Vapi Raises $50M to Bring Human-Quality Voice AI to Enterprise Contact Centres

Vapi Raises $50M to Bring Human-Quality Voice AI to Enterprise Contact Centres

Voice AI platform Vapi has closed a $50 million Series B round after surpassing one billion calls on its platform. The funding round was led by Peak XV with participation from a number of investors, including M12, Microsoft’s Venture Fund. Total funding now stands at $72 million, following what Vapi reports was a 10x increase in enterprise annual recurring revenue.

Enterprise customers already running on the platform include Amazon Ring, Kavak, ServiceTitan, New York Life, and Intuit. Amazon Ring, the smart home security division, now routes 100% of its inbound call volume through Vapi, a deployment that went from zero to production in two weeks, according to Jason Mitura, Vice President of Software Development at Amazon Ring.

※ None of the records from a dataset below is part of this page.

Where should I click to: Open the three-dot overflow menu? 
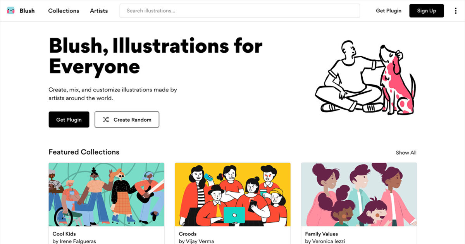455,10
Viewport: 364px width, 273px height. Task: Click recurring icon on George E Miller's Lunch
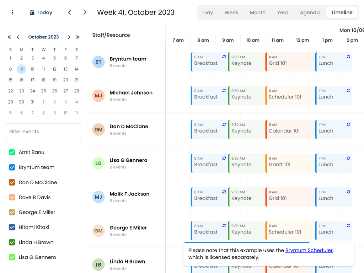[348, 225]
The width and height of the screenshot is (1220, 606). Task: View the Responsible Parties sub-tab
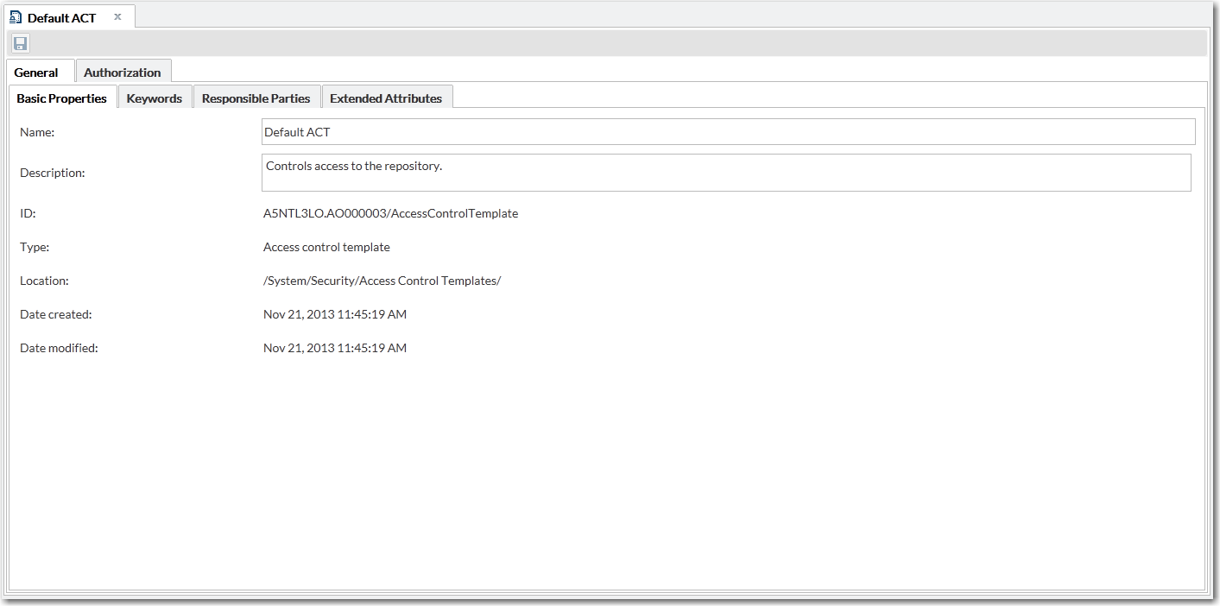point(256,98)
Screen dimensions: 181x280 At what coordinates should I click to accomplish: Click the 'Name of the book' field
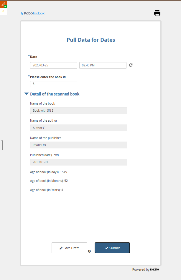[x=78, y=111]
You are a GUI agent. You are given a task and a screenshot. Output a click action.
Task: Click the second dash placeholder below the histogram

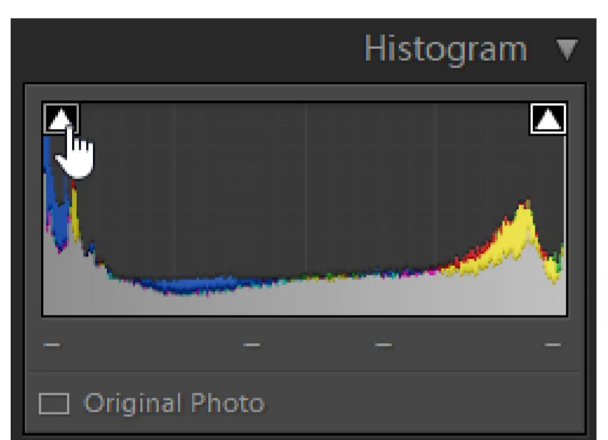tap(252, 345)
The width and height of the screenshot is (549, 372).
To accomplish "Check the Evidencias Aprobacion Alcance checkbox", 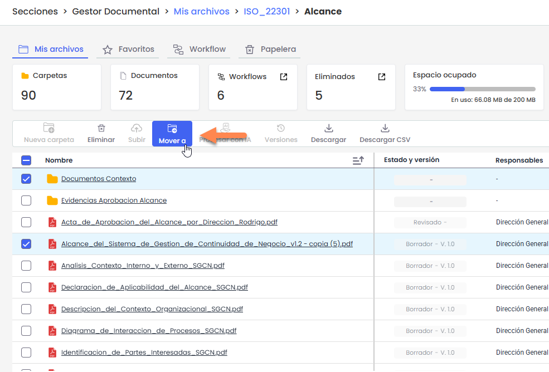I will pyautogui.click(x=26, y=200).

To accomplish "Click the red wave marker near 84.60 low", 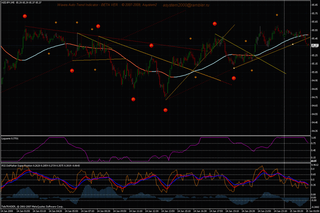I will tap(165, 110).
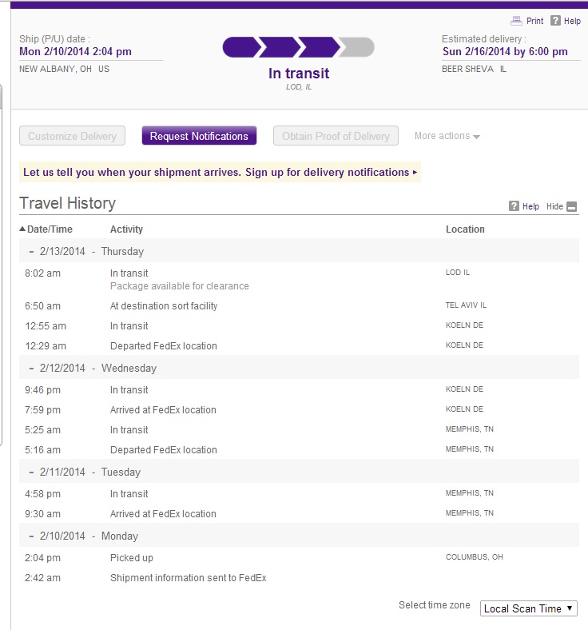Click the top Help question mark icon
The image size is (588, 630).
[555, 21]
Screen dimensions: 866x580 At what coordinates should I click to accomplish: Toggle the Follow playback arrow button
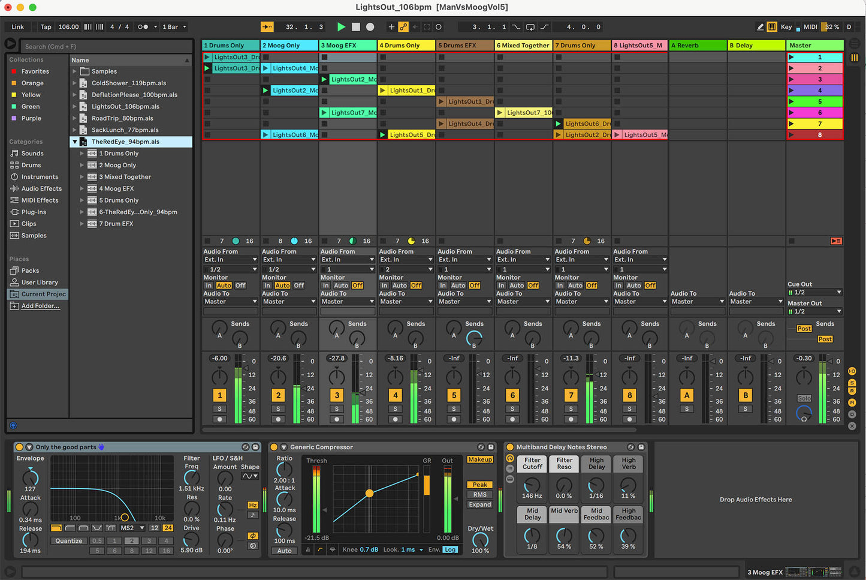267,27
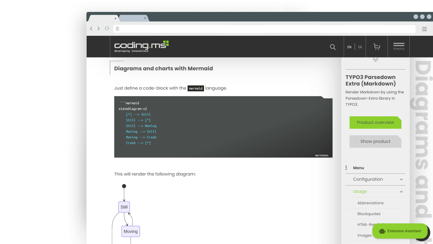Select the EN language option
The image size is (433, 244).
(349, 47)

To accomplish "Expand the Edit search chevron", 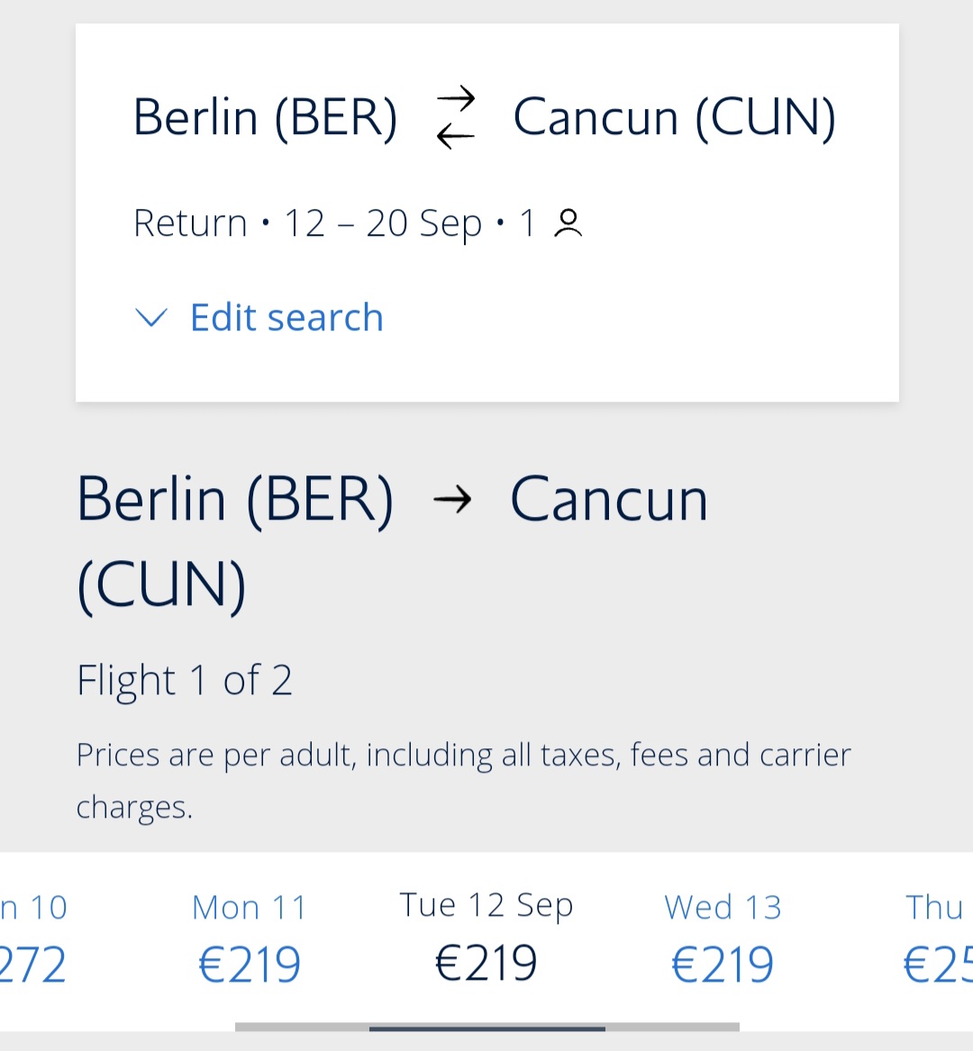I will coord(150,318).
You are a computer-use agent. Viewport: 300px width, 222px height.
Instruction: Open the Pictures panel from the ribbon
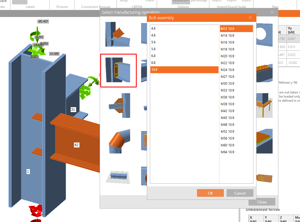pos(62,7)
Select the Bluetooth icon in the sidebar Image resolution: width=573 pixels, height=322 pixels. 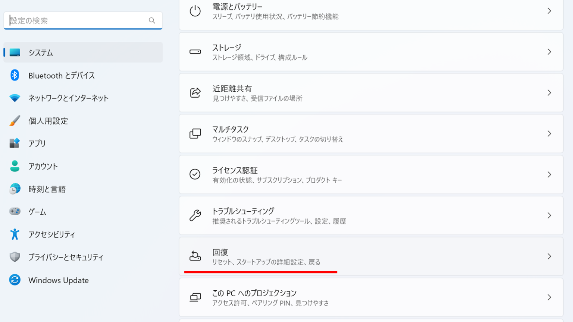pos(14,75)
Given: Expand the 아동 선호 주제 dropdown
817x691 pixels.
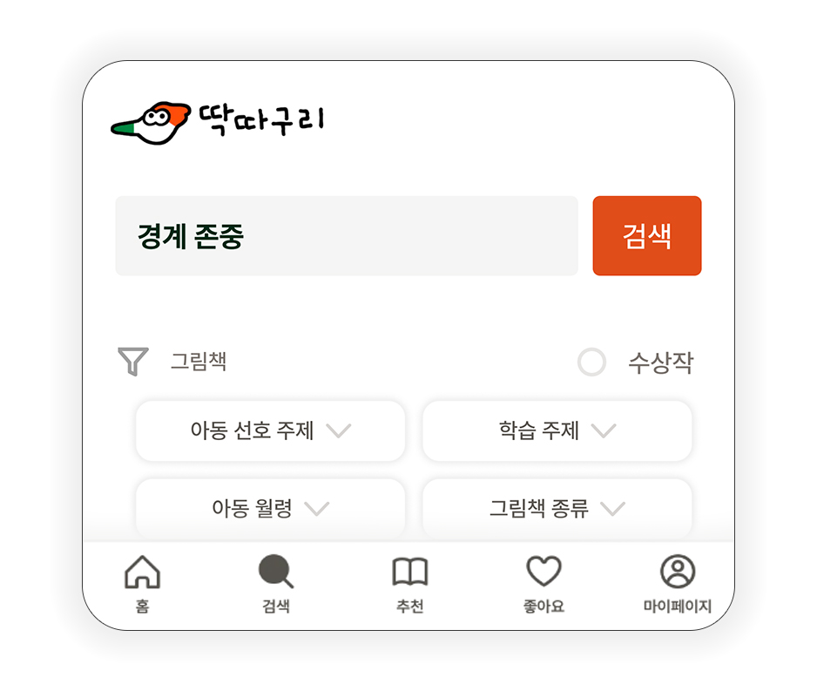Looking at the screenshot, I should click(270, 431).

Vapi cites projections that nearly $3 trillion in global sales could be at risk in 2026 because of poor customer experiences. Customer satisfaction scores, meanwhile, have not recovered from a 2% decline that began in 2022 and have been essentially flat since 2017, despite years of enterprise investment in chatbots, automation, and self-service portals. The stagnation is a recurring theme across the industry, where leaders continue to invest heavily in AI but often struggle to translate that spending into measurable improvements.

Voice Is King

Vapi argues that voice remains the highest-intent customer channel, and that most of the systems handling phone calls today were never built to listen, adapt, or resolve problems the way a live conversation can. Its platform is able to take teams from a working prototype to production-scale deployment in days, with low-latency infrastructure, the flexibility to swap models and providers, and an API layer that removes the need to understand telephony internals.

The use cases already running on Vapi extend well beyond inbound customer service, covering a range of workflows that have traditionally required either large teams of live agents or rigid automated systems that frustrate callers.

The company says its strongest traction has come from financial services, healthcare, insurance, automotive, and workforce management sectors, where high call volumes and complex third-party payer systems make human-only models expensive and difficult to sustain.

Building Agents that Feel Human

The competitive environment around voice AI in the contact centre has intensified in the past year. Intercom launched its Fin voice product, while Salesforce built a native CCaaS offering with integrated voice. What distinguishes Vapi in this space is its developer-first approach rather than a bundled platform play; Arnav Sahu, Partner at Peak XV, compared the company to Zapier and n8n for voice AI workflows, calling it a bottom-up, product-led growth model that has attracted more than one million developers and over 2.7 million unique agents created to date.

As agents take on higher-stakes workflows, the company is focused on deeper reliability, tighter uptime guarantees, predictable latency under load, and call-level monitoring that treats every conversation as a production workload. Escalation paths, where a voice agent recognises the limits of what it can handle and hands a situation to a human, are a key part of that vision.

Jordan Dearsley, Founder and CEO of Vapi, said: “The real unlock is building agents for your customers that feel human. Vapi gives teams the platform to deploy voice agents that actually solve problems for customers, millions of them, every day.”